* **PROBLEM STATEMENT**
Find the line that contains "Task: Select the Murder". Restate it and each following line exactly, through the end of the records.
..........
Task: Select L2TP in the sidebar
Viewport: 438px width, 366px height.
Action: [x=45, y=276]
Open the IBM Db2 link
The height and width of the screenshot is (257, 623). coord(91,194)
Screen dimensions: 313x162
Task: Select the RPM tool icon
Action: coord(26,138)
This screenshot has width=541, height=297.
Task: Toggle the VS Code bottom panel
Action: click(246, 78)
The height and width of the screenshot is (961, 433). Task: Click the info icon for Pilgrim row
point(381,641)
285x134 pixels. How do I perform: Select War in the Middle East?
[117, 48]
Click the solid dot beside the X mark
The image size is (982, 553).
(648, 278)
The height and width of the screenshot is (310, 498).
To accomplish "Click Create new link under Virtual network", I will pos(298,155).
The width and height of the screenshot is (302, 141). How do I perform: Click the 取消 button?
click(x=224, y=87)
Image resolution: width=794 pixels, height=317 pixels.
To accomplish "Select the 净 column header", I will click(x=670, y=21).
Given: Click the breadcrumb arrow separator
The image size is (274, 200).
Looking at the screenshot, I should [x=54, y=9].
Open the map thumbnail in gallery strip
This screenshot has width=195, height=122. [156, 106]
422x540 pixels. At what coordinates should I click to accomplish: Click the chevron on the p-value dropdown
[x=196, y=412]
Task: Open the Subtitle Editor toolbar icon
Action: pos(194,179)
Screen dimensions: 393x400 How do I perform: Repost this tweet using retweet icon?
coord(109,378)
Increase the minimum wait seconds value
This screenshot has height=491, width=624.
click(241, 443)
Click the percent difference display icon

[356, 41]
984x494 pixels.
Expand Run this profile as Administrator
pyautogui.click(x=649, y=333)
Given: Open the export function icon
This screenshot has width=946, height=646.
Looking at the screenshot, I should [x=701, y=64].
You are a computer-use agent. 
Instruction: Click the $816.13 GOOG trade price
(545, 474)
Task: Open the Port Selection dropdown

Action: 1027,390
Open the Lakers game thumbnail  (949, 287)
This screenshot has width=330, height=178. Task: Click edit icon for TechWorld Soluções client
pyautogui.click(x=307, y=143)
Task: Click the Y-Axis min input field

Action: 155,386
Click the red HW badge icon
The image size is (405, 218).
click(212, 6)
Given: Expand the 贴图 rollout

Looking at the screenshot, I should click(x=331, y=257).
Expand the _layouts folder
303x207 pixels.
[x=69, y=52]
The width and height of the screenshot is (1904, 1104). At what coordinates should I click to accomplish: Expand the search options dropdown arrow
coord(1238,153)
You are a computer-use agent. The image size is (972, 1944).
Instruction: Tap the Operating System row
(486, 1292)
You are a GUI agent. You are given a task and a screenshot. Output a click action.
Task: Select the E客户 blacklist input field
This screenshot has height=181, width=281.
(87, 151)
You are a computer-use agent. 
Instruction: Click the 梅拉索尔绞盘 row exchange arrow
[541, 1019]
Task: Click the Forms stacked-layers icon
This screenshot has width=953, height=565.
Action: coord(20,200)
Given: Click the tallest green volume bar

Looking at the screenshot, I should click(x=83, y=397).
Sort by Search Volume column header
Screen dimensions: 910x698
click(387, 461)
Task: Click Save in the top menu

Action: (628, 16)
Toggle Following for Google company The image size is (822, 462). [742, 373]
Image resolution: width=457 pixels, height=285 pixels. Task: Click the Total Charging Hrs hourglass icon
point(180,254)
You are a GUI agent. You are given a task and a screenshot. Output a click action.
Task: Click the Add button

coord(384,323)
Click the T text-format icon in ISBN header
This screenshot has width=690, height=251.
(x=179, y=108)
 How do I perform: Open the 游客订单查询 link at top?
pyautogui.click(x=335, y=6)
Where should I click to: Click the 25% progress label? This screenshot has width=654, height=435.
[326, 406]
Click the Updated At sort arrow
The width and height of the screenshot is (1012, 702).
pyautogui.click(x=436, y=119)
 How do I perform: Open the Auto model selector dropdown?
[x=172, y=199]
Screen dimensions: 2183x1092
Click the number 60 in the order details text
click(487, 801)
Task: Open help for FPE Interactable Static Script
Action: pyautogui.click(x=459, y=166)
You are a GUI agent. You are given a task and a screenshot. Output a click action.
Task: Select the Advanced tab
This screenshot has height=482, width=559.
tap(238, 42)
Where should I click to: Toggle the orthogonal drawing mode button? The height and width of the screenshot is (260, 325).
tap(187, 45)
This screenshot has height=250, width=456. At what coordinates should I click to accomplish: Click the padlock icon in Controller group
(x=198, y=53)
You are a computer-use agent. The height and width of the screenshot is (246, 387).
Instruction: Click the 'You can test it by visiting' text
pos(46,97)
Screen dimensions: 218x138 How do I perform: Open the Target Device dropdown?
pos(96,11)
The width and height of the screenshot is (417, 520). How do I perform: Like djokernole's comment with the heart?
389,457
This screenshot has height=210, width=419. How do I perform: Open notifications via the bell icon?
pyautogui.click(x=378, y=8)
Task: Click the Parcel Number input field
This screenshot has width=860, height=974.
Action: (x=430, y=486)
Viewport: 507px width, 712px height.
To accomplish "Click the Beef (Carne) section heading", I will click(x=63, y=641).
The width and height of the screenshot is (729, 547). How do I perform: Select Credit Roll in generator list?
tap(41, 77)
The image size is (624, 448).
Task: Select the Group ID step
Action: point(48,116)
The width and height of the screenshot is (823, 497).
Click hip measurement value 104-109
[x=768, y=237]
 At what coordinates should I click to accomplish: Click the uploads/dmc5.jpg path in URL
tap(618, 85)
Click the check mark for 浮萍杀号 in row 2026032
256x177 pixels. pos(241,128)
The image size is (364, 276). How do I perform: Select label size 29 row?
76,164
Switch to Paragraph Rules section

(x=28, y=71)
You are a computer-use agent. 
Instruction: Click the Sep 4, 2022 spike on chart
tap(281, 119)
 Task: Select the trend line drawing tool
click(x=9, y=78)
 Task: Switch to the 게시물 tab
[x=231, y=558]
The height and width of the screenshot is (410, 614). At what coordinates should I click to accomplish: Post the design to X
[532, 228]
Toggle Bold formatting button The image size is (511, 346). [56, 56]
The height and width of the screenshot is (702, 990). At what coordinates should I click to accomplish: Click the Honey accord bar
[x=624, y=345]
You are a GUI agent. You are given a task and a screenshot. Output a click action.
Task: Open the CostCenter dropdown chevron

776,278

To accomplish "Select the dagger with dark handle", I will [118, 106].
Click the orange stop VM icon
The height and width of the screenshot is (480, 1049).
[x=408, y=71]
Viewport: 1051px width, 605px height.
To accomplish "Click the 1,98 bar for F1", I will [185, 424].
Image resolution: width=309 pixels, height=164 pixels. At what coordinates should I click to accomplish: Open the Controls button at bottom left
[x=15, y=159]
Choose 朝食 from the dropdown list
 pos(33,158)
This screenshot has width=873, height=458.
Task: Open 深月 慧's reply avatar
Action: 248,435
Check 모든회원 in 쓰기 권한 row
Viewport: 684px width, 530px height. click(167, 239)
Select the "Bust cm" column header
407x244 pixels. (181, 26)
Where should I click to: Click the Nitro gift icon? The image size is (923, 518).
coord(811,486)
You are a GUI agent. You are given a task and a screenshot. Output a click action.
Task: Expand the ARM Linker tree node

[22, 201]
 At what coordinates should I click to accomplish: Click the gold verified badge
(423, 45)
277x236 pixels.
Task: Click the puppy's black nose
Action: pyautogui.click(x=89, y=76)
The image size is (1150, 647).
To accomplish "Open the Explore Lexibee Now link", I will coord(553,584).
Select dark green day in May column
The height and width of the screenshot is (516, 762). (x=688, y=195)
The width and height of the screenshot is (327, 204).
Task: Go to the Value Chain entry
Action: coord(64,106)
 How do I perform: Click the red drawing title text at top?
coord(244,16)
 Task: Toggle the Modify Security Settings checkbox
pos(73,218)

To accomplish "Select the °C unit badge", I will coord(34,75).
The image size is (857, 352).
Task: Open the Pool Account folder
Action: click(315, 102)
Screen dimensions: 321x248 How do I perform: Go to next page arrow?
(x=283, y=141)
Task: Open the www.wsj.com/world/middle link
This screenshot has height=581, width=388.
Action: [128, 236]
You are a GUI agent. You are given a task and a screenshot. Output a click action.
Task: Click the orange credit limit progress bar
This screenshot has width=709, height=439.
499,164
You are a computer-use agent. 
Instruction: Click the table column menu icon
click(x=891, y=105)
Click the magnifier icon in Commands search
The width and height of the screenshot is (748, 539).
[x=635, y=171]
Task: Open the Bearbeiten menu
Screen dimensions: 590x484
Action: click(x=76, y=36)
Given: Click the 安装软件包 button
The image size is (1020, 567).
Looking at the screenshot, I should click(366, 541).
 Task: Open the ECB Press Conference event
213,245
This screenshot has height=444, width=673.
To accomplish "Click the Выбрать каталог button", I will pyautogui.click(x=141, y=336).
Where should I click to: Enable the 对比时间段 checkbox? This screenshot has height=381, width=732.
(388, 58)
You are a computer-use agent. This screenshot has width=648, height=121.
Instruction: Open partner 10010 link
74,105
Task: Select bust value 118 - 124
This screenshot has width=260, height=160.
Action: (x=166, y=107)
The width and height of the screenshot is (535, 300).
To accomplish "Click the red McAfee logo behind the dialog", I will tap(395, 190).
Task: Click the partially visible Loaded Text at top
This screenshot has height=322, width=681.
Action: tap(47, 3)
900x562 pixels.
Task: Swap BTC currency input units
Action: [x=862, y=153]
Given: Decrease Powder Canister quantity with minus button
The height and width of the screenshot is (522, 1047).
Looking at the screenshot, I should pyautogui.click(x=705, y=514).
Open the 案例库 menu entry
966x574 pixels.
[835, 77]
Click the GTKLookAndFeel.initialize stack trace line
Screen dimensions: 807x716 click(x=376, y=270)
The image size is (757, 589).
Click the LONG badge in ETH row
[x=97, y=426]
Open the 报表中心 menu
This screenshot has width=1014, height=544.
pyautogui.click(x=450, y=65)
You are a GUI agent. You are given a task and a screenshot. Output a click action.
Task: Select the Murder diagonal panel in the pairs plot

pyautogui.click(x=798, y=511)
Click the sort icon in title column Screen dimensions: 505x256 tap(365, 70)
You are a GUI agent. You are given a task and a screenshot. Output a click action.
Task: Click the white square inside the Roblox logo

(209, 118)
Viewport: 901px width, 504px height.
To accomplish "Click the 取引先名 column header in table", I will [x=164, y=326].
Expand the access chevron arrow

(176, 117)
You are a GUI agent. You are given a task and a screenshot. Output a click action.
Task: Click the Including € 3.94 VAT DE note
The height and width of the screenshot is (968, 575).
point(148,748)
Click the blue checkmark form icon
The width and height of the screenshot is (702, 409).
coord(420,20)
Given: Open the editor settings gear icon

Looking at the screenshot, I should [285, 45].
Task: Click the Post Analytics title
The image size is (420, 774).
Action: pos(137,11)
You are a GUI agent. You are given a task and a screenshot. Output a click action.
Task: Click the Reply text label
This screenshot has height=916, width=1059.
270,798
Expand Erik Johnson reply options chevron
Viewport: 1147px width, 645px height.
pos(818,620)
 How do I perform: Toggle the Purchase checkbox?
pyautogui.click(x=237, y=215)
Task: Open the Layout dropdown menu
..........
* **RESULT OF THE TASK**
Task: Select the Murder diagonal panel in the pairs plot

pyautogui.click(x=798, y=511)
Click the sort icon in title column Screen dimensions: 505x256 tap(365, 70)
You are a GUI agent. You are given a task and a screenshot. Output a click action.
Task: Click the white square inside the Roblox logo

(209, 118)
Viewport: 901px width, 504px height.
To accomplish "Click the 取引先名 column header in table", I will [x=164, y=326].
Expand the access chevron arrow

(176, 117)
You are a GUI agent. You are given a task and a screenshot. Output a click action.
Task: Click the Including € 3.94 VAT DE note
The height and width of the screenshot is (968, 575).
point(148,748)
Click the blue checkmark form icon
The width and height of the screenshot is (702, 409).
coord(420,20)
Given: Open the editor settings gear icon

Looking at the screenshot, I should [285, 45].
Task: Click the Post Analytics title
The image size is (420, 774).
Action: pos(137,11)
You are a GUI agent. You are given a task and a screenshot. Output a click action.
Task: Click the Reply text label
This screenshot has height=916, width=1059.
270,798
Expand Erik Johnson reply options chevron
Viewport: 1147px width, 645px height.
pos(818,620)
 How do I perform: Toggle the Purchase checkbox?
pyautogui.click(x=237, y=215)
Task: Open the Layout dropdown menu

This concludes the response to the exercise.